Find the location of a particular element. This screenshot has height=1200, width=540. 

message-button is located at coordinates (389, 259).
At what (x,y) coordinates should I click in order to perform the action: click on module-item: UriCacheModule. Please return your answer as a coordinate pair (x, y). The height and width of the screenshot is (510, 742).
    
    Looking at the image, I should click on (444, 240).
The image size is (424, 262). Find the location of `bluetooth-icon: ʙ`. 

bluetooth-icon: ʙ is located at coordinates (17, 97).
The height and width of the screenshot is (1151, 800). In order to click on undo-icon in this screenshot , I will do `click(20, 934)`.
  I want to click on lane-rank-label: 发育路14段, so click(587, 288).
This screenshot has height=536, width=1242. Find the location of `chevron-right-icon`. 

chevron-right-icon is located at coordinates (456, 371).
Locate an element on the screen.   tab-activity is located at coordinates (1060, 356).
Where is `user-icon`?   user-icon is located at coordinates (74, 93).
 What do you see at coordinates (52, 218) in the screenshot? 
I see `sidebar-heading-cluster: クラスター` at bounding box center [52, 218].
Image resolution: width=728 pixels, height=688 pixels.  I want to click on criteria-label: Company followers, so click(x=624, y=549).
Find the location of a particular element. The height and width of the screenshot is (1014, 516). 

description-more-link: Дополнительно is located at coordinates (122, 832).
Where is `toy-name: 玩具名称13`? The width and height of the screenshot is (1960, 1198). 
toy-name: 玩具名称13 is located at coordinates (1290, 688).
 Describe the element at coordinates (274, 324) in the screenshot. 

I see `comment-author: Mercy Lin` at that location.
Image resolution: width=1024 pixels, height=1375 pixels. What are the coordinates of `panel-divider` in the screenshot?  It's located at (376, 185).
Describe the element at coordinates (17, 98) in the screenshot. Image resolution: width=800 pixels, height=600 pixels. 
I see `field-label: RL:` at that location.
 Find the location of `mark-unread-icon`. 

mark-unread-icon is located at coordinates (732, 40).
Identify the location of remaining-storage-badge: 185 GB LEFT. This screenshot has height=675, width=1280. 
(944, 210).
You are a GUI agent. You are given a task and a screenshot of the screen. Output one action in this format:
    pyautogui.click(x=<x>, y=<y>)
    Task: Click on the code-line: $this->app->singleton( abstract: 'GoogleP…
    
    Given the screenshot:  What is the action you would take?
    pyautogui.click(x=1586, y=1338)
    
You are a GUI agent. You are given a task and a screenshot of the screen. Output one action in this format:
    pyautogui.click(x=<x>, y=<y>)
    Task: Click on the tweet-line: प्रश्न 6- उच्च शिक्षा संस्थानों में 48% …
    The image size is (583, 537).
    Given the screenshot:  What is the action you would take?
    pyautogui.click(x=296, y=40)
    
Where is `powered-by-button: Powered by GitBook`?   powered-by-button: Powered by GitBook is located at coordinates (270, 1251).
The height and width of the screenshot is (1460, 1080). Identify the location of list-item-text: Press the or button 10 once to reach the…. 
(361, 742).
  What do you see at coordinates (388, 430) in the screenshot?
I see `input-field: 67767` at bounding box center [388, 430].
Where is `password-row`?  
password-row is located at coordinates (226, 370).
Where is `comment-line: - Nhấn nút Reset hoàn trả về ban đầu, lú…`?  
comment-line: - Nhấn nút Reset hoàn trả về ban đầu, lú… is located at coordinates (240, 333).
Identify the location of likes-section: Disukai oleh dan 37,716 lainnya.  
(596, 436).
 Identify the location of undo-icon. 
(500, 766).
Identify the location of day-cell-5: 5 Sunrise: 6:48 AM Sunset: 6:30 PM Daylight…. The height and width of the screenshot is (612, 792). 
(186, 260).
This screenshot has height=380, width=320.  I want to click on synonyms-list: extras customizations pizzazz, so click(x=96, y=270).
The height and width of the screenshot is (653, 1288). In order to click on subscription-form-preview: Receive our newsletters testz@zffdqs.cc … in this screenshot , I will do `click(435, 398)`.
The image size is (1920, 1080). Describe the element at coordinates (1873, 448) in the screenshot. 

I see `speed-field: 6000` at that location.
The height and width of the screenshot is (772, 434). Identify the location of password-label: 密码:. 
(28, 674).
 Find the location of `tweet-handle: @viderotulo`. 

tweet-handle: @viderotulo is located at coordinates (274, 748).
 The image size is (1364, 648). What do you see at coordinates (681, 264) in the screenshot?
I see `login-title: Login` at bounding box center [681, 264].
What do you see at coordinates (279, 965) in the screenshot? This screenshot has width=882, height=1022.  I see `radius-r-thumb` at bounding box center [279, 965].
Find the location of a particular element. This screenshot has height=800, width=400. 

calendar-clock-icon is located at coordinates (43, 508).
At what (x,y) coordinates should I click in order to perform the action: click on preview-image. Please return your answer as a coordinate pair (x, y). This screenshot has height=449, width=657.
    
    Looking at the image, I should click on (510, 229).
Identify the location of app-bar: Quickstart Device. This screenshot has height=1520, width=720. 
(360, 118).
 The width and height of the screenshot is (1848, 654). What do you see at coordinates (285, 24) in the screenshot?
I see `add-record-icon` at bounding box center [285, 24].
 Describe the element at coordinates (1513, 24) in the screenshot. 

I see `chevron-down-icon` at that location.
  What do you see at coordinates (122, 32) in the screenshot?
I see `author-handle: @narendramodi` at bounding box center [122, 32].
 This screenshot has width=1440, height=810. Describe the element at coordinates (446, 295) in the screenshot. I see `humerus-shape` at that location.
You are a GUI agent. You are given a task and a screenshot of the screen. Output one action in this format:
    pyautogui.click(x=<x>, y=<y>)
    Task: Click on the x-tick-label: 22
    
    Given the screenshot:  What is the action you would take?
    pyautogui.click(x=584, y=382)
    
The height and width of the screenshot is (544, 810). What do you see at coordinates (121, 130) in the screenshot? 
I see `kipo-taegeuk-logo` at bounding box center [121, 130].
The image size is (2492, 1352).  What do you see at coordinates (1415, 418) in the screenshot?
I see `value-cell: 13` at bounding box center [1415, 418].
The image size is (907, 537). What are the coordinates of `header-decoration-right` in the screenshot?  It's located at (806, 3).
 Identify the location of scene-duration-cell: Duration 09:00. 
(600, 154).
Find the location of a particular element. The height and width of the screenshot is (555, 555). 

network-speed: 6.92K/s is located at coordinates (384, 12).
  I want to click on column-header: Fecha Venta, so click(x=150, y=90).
********
▸ Problem to solve:
Please copy out all of the lines above word for word, changing nothing.

▸ Task output:
Find the location of a particular element. This screenshot has height=1200, width=540. 

message-button is located at coordinates (389, 259).
At what (x,y) coordinates should I click in order to perform the action: click on module-item: UriCacheModule. Please return your answer as a coordinate pair (x, y). The height and width of the screenshot is (510, 742).
    
    Looking at the image, I should click on (444, 240).
The image size is (424, 262). Find the location of `bluetooth-icon: ʙ`. 

bluetooth-icon: ʙ is located at coordinates (17, 97).
The height and width of the screenshot is (1151, 800). In order to click on undo-icon in this screenshot , I will do `click(20, 934)`.
  I want to click on lane-rank-label: 发育路14段, so click(587, 288).
This screenshot has height=536, width=1242. Find the location of `chevron-right-icon`. 

chevron-right-icon is located at coordinates (456, 371).
Locate an element on the screen.   tab-activity is located at coordinates (1060, 356).
Where is `user-icon`?   user-icon is located at coordinates (74, 93).
 What do you see at coordinates (52, 218) in the screenshot? 
I see `sidebar-heading-cluster: クラスター` at bounding box center [52, 218].
Image resolution: width=728 pixels, height=688 pixels.  I want to click on criteria-label: Company followers, so click(x=624, y=549).
Find the location of a particular element. The height and width of the screenshot is (1014, 516). 

description-more-link: Дополнительно is located at coordinates (122, 832).
Where is `toy-name: 玩具名称13`? The width and height of the screenshot is (1960, 1198). 
toy-name: 玩具名称13 is located at coordinates (1290, 688).
 Describe the element at coordinates (274, 324) in the screenshot. 

I see `comment-author: Mercy Lin` at that location.
Image resolution: width=1024 pixels, height=1375 pixels. What are the coordinates of `panel-divider` in the screenshot?  It's located at (376, 185).
Describe the element at coordinates (17, 98) in the screenshot. Image resolution: width=800 pixels, height=600 pixels. 
I see `field-label: RL:` at that location.
 Find the location of `mark-unread-icon`. 

mark-unread-icon is located at coordinates (732, 40).
Identify the location of remaining-storage-badge: 185 GB LEFT. This screenshot has height=675, width=1280. 
(944, 210).
You are a GUI agent. You are given a task and a screenshot of the screen. Output one action in this format:
    pyautogui.click(x=<x>, y=<y>)
    Task: Click on the code-line: $this->app->singleton( abstract: 'GoogleP…
    
    Given the screenshot:  What is the action you would take?
    pyautogui.click(x=1586, y=1338)
    
You are a GUI agent. You are given a task and a screenshot of the screen. Output one action in this format:
    pyautogui.click(x=<x>, y=<y>)
    Task: Click on the tweet-line: प्रश्न 6- उच्च शिक्षा संस्थानों में 48% …
    The image size is (583, 537).
    Given the screenshot:  What is the action you would take?
    pyautogui.click(x=296, y=40)
    
Where is `powered-by-button: Powered by GitBook`?   powered-by-button: Powered by GitBook is located at coordinates (270, 1251).
The height and width of the screenshot is (1460, 1080). Identify the location of list-item-text: Press the or button 10 once to reach the…. 
(361, 742).
  What do you see at coordinates (388, 430) in the screenshot?
I see `input-field: 67767` at bounding box center [388, 430].
Where is `password-row`?  
password-row is located at coordinates (226, 370).
Where is `comment-line: - Nhấn nút Reset hoàn trả về ban đầu, lú…`?  
comment-line: - Nhấn nút Reset hoàn trả về ban đầu, lú… is located at coordinates (240, 333).
Identify the location of likes-section: Disukai oleh dan 37,716 lainnya.  
(596, 436).
 Identify the location of undo-icon. 
(500, 766).
Identify the location of day-cell-5: 5 Sunrise: 6:48 AM Sunset: 6:30 PM Daylight…. The height and width of the screenshot is (612, 792). 
(186, 260).
This screenshot has height=380, width=320.  I want to click on synonyms-list: extras customizations pizzazz, so click(x=96, y=270).
The height and width of the screenshot is (653, 1288). In order to click on subscription-form-preview: Receive our newsletters testz@zffdqs.cc … in this screenshot , I will do `click(435, 398)`.
The image size is (1920, 1080). Describe the element at coordinates (1873, 448) in the screenshot. 

I see `speed-field: 6000` at that location.
The height and width of the screenshot is (772, 434). Identify the location of password-label: 密码:. 
(28, 674).
 Find the location of `tweet-handle: @viderotulo`. 

tweet-handle: @viderotulo is located at coordinates (274, 748).
 The image size is (1364, 648). What do you see at coordinates (681, 264) in the screenshot?
I see `login-title: Login` at bounding box center [681, 264].
What do you see at coordinates (279, 965) in the screenshot? This screenshot has width=882, height=1022.  I see `radius-r-thumb` at bounding box center [279, 965].
Find the location of a particular element. This screenshot has height=800, width=400. 

calendar-clock-icon is located at coordinates (43, 508).
At what (x,y) coordinates should I click in order to perform the action: click on preview-image. Please return your answer as a coordinate pair (x, y). This screenshot has height=449, width=657.
    
    Looking at the image, I should click on (510, 229).
Identify the location of app-bar: Quickstart Device. This screenshot has height=1520, width=720. 
(360, 118).
 The width and height of the screenshot is (1848, 654). What do you see at coordinates (285, 24) in the screenshot?
I see `add-record-icon` at bounding box center [285, 24].
 Describe the element at coordinates (1513, 24) in the screenshot. 

I see `chevron-down-icon` at that location.
  What do you see at coordinates (122, 32) in the screenshot?
I see `author-handle: @narendramodi` at bounding box center [122, 32].
 This screenshot has width=1440, height=810. Describe the element at coordinates (446, 295) in the screenshot. I see `humerus-shape` at that location.
You are a GUI agent. You are given a task and a screenshot of the screen. Output one action in this format:
    pyautogui.click(x=<x>, y=<y>)
    Task: Click on the x-tick-label: 22
    
    Given the screenshot:  What is the action you would take?
    pyautogui.click(x=584, y=382)
    
The height and width of the screenshot is (544, 810). What do you see at coordinates (121, 130) in the screenshot? 
I see `kipo-taegeuk-logo` at bounding box center [121, 130].
The image size is (2492, 1352).  What do you see at coordinates (1415, 418) in the screenshot?
I see `value-cell: 13` at bounding box center [1415, 418].
The image size is (907, 537). What are the coordinates of `header-decoration-right` in the screenshot?  It's located at (806, 3).
 Identify the location of scene-duration-cell: Duration 09:00. 
(600, 154).
Find the location of a particular element. The height and width of the screenshot is (555, 555). 

network-speed: 6.92K/s is located at coordinates (384, 12).
  I want to click on column-header: Fecha Venta, so click(x=150, y=90).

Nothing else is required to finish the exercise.